#### [Requirement]
Without pictures, repeat exactly the lines from the one containing "Task: Click the hongfs user avatar image" through the end of the entries.

#### [Stored records]
= = = = =

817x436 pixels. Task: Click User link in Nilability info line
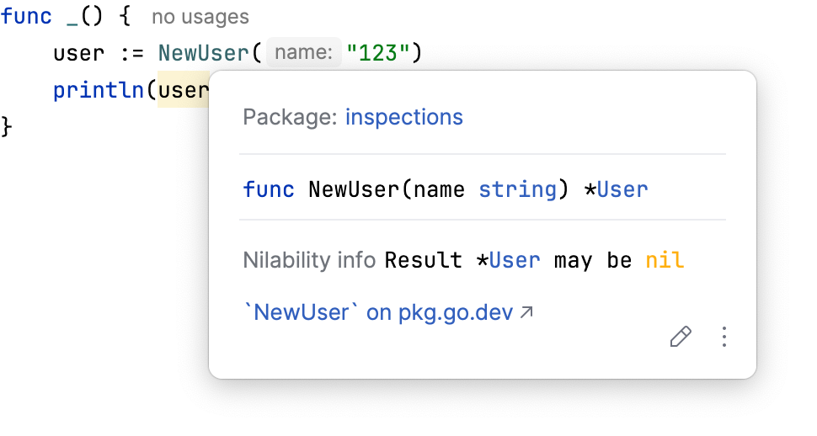click(515, 260)
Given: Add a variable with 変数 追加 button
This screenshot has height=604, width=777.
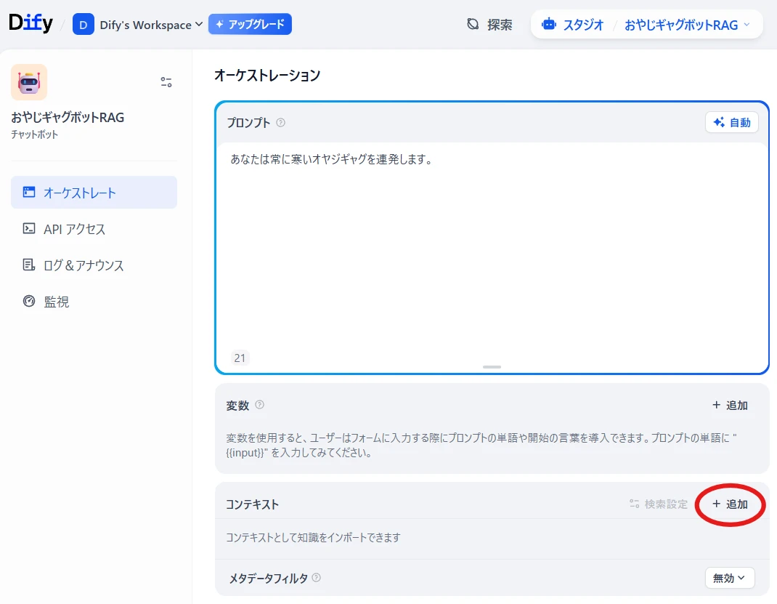Looking at the screenshot, I should pyautogui.click(x=730, y=406).
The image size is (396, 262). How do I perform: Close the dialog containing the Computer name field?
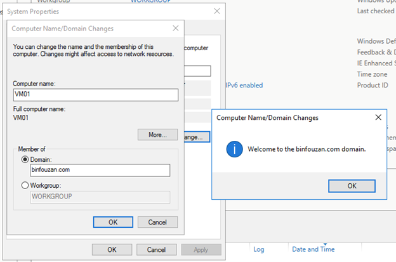coord(175,29)
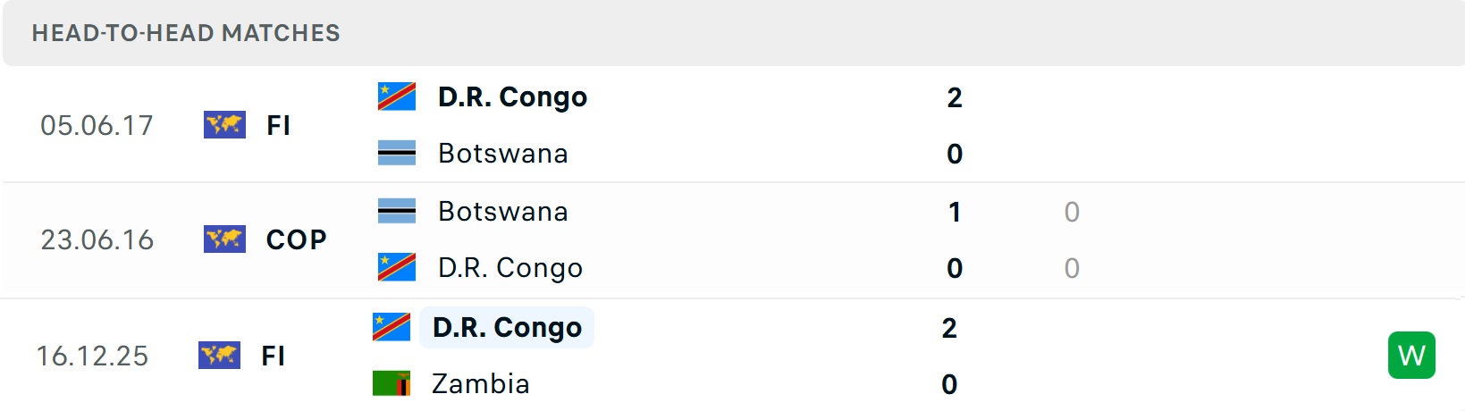The image size is (1465, 411).
Task: Click D.R. Congo flag in the 05.06.17 match
Action: coord(397,96)
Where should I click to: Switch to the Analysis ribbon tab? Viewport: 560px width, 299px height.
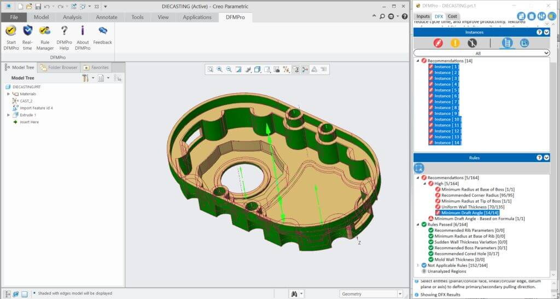72,17
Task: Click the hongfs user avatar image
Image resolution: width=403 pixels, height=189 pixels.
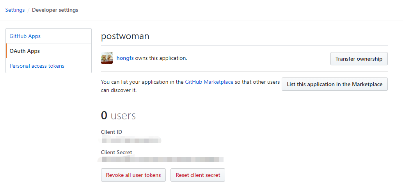Action: tap(107, 58)
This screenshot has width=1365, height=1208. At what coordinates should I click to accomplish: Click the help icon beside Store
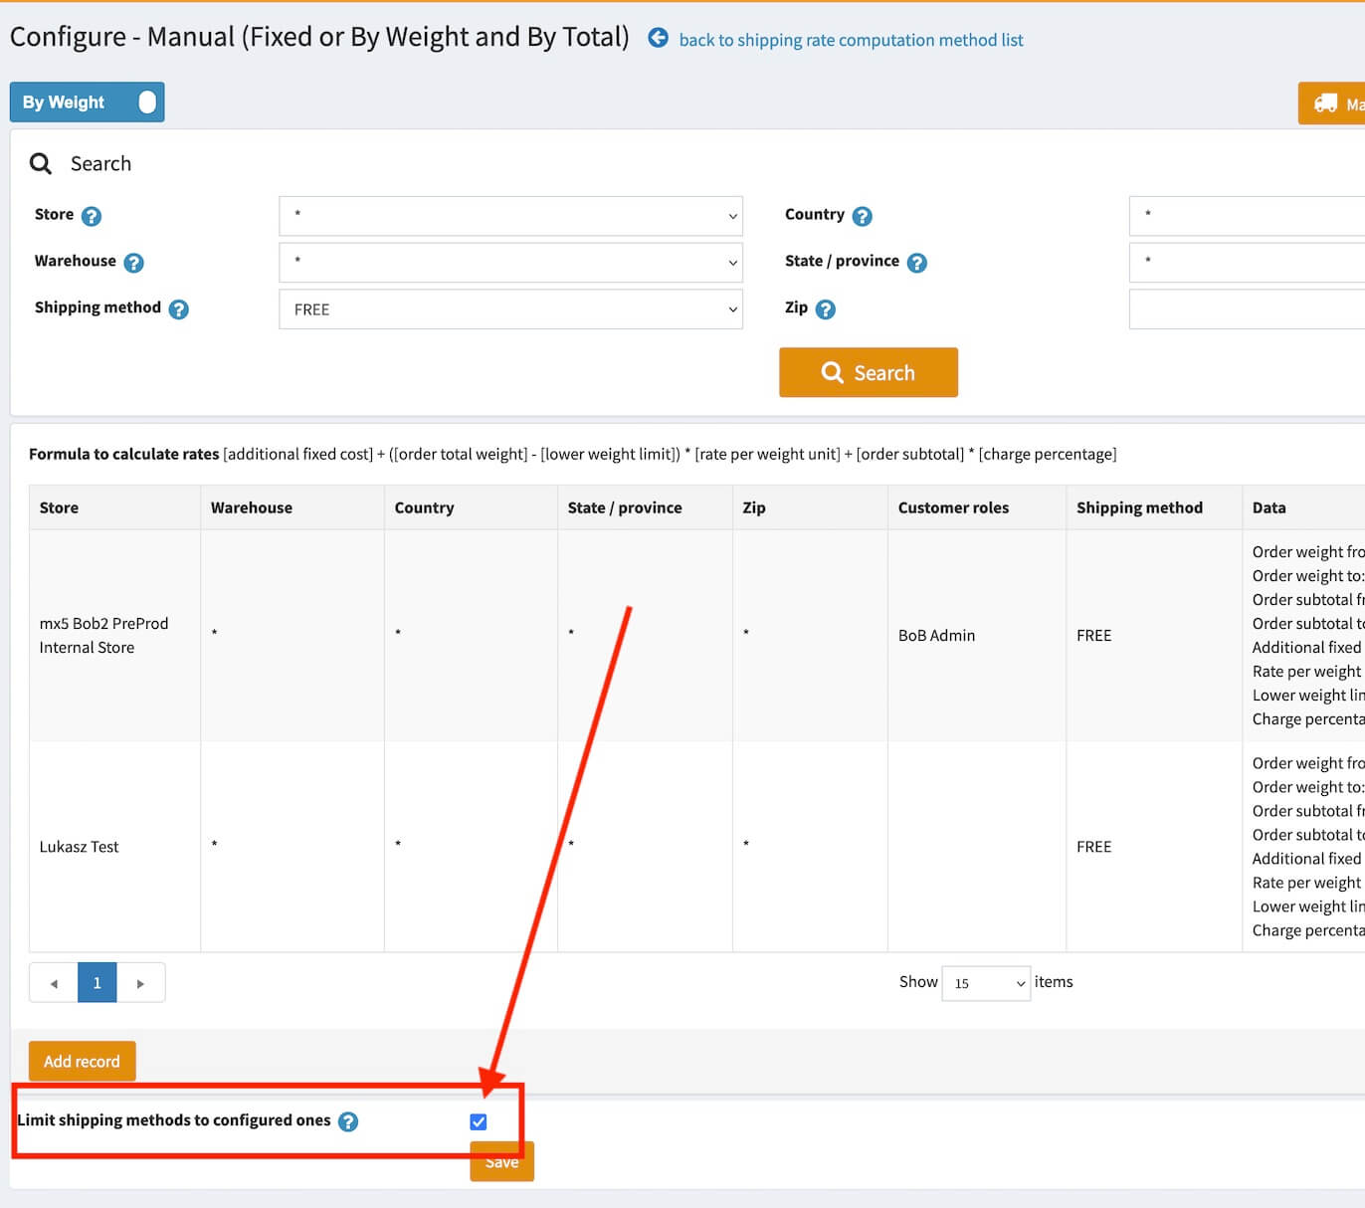tap(92, 216)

= = = = =

#### [Result for this task]
Task: Click the hongfs user avatar image
Image resolution: width=403 pixels, height=189 pixels.
Action: tap(107, 58)
This screenshot has width=1365, height=1208. At what coordinates should I click to accomplish: Click the help icon beside Store
tap(92, 216)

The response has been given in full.